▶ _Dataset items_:
□ □ □ □ □ □ □

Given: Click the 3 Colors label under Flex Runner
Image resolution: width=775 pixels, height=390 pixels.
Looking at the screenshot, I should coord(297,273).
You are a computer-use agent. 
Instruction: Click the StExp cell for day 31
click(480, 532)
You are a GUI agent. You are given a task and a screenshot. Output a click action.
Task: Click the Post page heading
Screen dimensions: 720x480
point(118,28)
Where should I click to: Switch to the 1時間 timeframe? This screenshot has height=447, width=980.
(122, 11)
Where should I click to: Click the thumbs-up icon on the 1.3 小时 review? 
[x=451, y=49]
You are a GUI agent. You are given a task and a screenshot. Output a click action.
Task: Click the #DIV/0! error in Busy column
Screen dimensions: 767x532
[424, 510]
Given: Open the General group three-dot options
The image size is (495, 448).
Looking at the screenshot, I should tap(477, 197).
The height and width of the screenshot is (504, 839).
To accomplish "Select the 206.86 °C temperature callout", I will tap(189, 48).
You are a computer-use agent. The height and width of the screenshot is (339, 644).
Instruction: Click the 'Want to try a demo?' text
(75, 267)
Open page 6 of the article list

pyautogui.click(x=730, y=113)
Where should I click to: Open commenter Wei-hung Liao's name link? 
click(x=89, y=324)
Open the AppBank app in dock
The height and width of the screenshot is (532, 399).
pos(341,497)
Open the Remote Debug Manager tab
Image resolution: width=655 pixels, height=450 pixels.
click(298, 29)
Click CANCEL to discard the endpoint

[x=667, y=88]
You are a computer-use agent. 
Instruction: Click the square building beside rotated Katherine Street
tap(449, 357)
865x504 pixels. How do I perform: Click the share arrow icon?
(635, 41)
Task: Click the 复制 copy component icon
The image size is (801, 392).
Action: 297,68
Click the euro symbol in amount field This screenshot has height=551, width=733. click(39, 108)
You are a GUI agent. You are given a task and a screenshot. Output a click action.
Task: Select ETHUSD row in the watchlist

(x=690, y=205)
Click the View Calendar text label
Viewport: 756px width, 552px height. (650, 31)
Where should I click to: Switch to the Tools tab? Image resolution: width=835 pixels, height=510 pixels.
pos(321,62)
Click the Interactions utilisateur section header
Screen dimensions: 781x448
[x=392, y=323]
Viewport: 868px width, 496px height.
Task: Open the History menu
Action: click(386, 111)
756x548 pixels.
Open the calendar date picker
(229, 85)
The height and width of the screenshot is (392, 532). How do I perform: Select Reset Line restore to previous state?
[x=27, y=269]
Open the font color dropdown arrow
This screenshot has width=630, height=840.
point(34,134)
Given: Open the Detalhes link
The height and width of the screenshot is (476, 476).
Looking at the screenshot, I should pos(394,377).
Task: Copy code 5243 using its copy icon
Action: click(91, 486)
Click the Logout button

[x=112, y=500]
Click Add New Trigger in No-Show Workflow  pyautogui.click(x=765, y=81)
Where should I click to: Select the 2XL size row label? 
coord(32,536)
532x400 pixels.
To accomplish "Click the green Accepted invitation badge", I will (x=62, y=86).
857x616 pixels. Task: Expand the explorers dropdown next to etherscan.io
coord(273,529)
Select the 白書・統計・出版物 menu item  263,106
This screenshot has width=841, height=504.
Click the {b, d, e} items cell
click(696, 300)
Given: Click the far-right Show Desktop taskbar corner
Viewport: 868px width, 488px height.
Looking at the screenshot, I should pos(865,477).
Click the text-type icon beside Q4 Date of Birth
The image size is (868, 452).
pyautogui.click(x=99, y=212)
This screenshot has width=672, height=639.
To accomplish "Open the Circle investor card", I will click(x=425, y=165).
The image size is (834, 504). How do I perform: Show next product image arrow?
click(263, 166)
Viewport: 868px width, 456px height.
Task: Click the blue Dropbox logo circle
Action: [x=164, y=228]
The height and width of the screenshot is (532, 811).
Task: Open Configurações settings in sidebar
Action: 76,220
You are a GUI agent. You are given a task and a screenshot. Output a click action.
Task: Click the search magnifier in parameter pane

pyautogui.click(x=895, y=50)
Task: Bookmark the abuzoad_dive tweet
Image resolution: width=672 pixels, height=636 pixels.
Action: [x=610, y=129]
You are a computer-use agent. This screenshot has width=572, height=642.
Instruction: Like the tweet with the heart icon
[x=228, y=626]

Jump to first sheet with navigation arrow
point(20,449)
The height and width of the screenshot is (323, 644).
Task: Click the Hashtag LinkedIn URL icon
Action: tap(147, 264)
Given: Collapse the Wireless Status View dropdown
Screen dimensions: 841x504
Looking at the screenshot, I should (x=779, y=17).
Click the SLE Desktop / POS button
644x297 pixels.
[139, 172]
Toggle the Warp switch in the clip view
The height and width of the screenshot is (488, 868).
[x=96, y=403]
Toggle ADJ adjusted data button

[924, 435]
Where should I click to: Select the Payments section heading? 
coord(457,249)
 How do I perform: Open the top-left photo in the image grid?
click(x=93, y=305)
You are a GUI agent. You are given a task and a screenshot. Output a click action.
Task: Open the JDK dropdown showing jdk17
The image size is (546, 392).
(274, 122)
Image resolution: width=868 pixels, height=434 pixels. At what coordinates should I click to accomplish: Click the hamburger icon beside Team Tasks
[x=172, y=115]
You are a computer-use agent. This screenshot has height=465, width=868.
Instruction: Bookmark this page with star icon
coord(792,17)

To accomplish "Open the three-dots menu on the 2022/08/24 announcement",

□ □ □ □ □ □ □

▶ _EXERCISE INSTRUCTIONS_:
In the records above, find the lines holding "will". Copy each one.

▶ _TASK RESULT_:
To accomplish "Select the 206.86 °C temperature callout", I will tap(189, 48).
To accomplish "Click the green Accepted invitation badge", I will (x=62, y=86).
To accomplish "Open the Circle investor card", I will click(x=425, y=165).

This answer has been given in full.